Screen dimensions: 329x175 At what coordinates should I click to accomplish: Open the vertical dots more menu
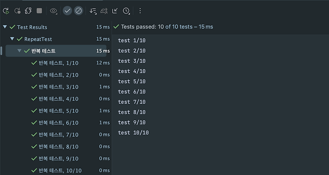[x=140, y=11]
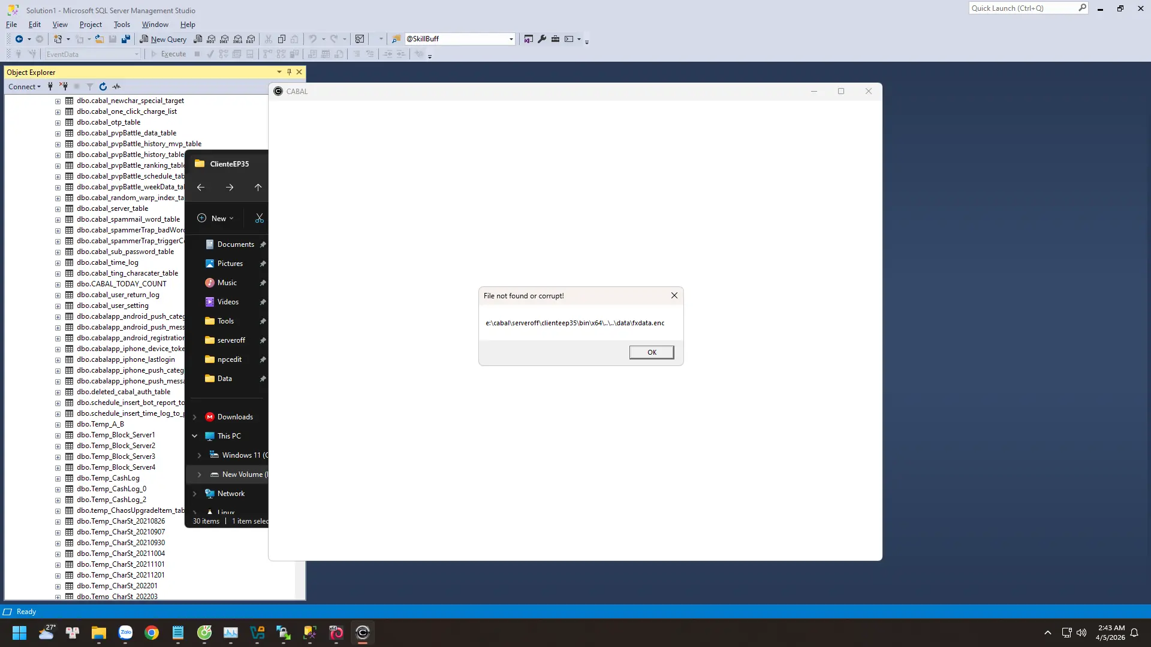Image resolution: width=1151 pixels, height=647 pixels.
Task: Toggle the pin beside serveroff folder
Action: (263, 340)
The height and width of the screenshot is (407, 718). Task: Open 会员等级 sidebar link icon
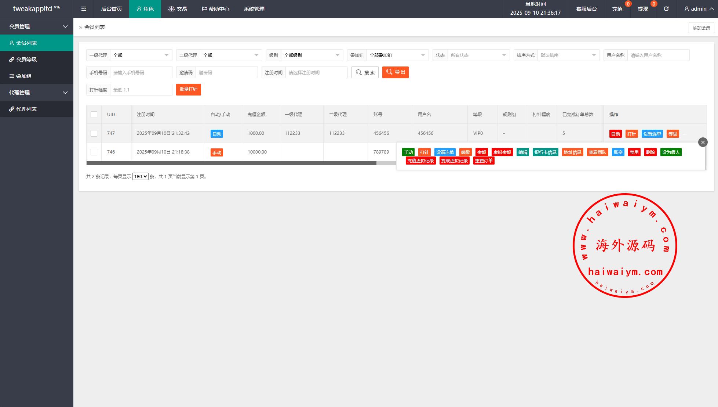(x=12, y=60)
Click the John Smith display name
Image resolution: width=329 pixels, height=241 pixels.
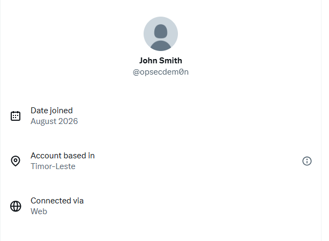tap(161, 61)
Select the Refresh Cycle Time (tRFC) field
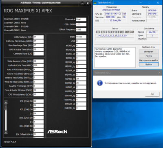The image size is (163, 148). point(39,65)
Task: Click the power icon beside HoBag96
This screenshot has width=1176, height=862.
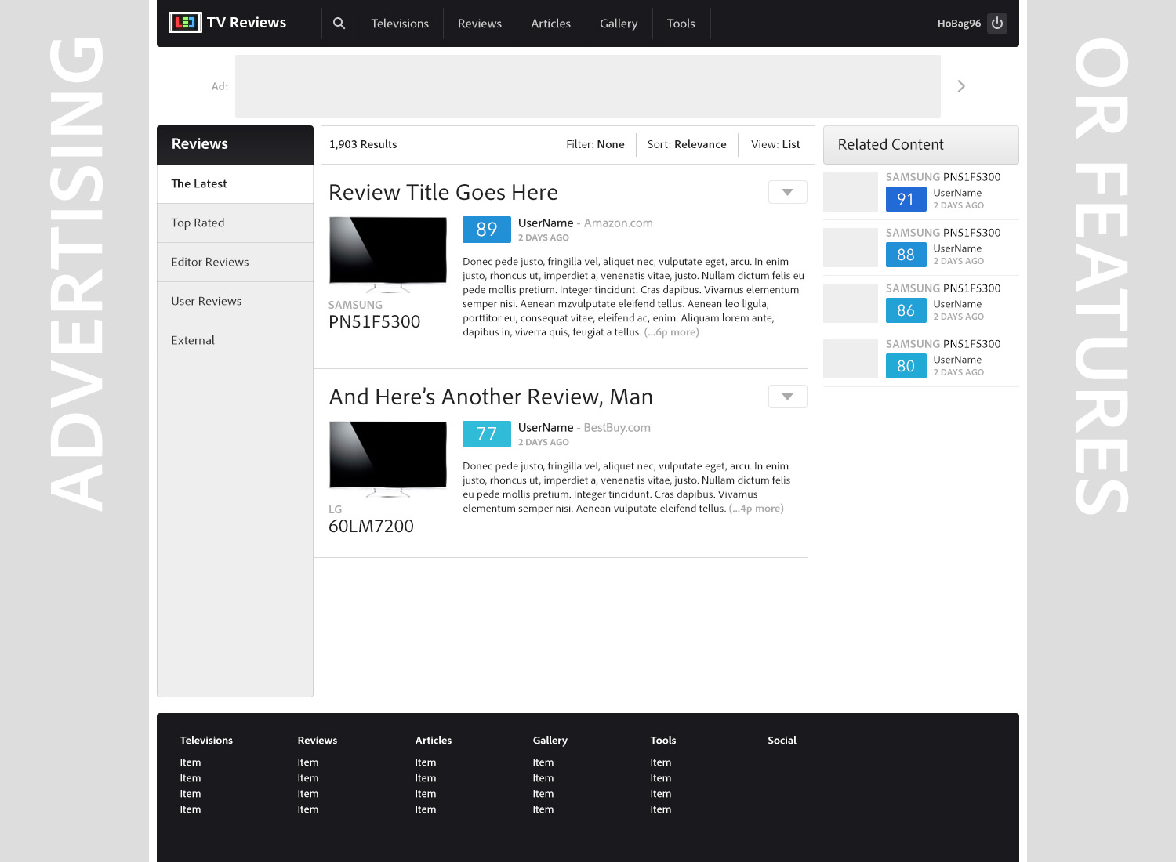Action: (x=997, y=24)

◆ ◆ ◆ ◆ ◆ ◆ ◆

### Job
Reproduce every line of the records above word for word, leaving out the pictures.

### Problem solution
Screen dimensions: 329x175 At what coordinates should I click to accomplish: Open the vertical dots more menu
[x=140, y=11]
Image resolution: width=1151 pixels, height=647 pixels.
Task: Toggle the pin beside serveroff folder
Action: (263, 340)
The height and width of the screenshot is (407, 718). Task: Open 会员等级 sidebar link icon
(x=12, y=60)
Click the John Smith display name
Image resolution: width=329 pixels, height=241 pixels.
tap(161, 61)
Select the Refresh Cycle Time (tRFC) field
The image size is (163, 148). point(39,65)
Task: Click the power icon beside HoBag96
This screenshot has width=1176, height=862.
Action: (x=997, y=24)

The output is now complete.